Knowing our pain is important because it leads to a greater path, and so does knowing your power. When we know our power and we acknowledge it, we can move beyond the guilt that comes with it—because the only thing less productive than a bunch of self-obsessed prejudice people are individuals who are still self-obsessed but just guilty about it. Be freed from your guilt. Forgive yourself. Forgive our society. And work toward changing it.

Change your preconceived notions and fight to change our society that has caused so many of them to become systemic.

And for those of us with less power, after we’ve experienced our pain, we can become righteously indignant and resent the whole universe for its prejudice and its hatred. We can make the powerful our enemies and call them diseased and of the devil. And keep the racism, the sexism, the classism alive. But there is a greater path: love your enemies and forgive them. Forgive the haters.

Find your wholeness in Jesus and move on to what’s next. Our internal work is really important, but it needs to have external consequences too.

No matter where we are in the book and no matter how far we’ve run, let’s try and be a productive body. The truth is we’ll never be completely self-aware and we’ll never be the best forgivers. Resist the easy way out. Resist doing it so fast and so perfectly and then giving up. Let it be a process. You can’t Instagram racial reconciliation. You can’t Tweet and have it end. It takes time.

But we can be proactive about it.

Tell people about the Savior that you know that loves everyone and offers them a New Humanity.

Commit to being in relationships with people that are different than you. Ask God to help you be so intentional. And be at peace when those connections don’t merely result in

Be sincere. Talk about your fears and your worries, your progress and your lack thereof.

Be sensitive.

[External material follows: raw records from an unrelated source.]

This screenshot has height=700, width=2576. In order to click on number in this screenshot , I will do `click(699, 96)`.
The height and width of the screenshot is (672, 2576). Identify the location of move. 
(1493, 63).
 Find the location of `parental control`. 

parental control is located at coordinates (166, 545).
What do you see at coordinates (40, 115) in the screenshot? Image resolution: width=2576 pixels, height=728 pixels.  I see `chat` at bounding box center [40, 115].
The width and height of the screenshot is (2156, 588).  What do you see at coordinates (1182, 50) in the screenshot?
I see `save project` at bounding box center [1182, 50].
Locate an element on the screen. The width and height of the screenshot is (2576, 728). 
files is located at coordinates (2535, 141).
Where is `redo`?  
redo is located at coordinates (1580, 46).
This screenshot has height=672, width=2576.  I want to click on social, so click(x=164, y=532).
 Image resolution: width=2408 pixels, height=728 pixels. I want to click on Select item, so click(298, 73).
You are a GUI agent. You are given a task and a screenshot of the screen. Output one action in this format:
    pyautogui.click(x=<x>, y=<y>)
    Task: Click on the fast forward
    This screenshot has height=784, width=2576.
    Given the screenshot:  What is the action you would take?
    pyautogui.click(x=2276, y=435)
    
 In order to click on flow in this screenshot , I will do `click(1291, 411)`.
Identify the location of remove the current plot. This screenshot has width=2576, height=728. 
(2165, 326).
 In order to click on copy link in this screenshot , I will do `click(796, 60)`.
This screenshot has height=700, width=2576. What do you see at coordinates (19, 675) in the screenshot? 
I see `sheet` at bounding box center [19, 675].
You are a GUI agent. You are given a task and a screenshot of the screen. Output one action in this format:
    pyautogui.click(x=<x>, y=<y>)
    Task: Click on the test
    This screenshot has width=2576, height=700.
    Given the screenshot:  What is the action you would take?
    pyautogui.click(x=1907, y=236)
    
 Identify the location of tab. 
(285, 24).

Listen to the struggles of people that on are on both sides of the power dynamic. Everyone deserves to be listened to and heard. Offer them your best sensitivity and leave your judgment at the door.

Realize that you can’t do this on your own. You need a community, and a faith community in my opinion, to get it done.

The truth is when we start fighting the domination system and we fight racism, we won’t be popular. So note that the path to following Jesus toward reconciliation isn’t easy, and it’s not always immediately advantageous. Be prepared for some sacrifice.

And finally, get ready to talk about it and pray about it. Pray about it every day and ask God to lead you continually. He’s on our side, even when it seems like the whole world isn’t. And don’t forget, this work is a joy in and of itself, don’t just wait until it’s done to celebrate, there is plenty to celebrate in the process itself.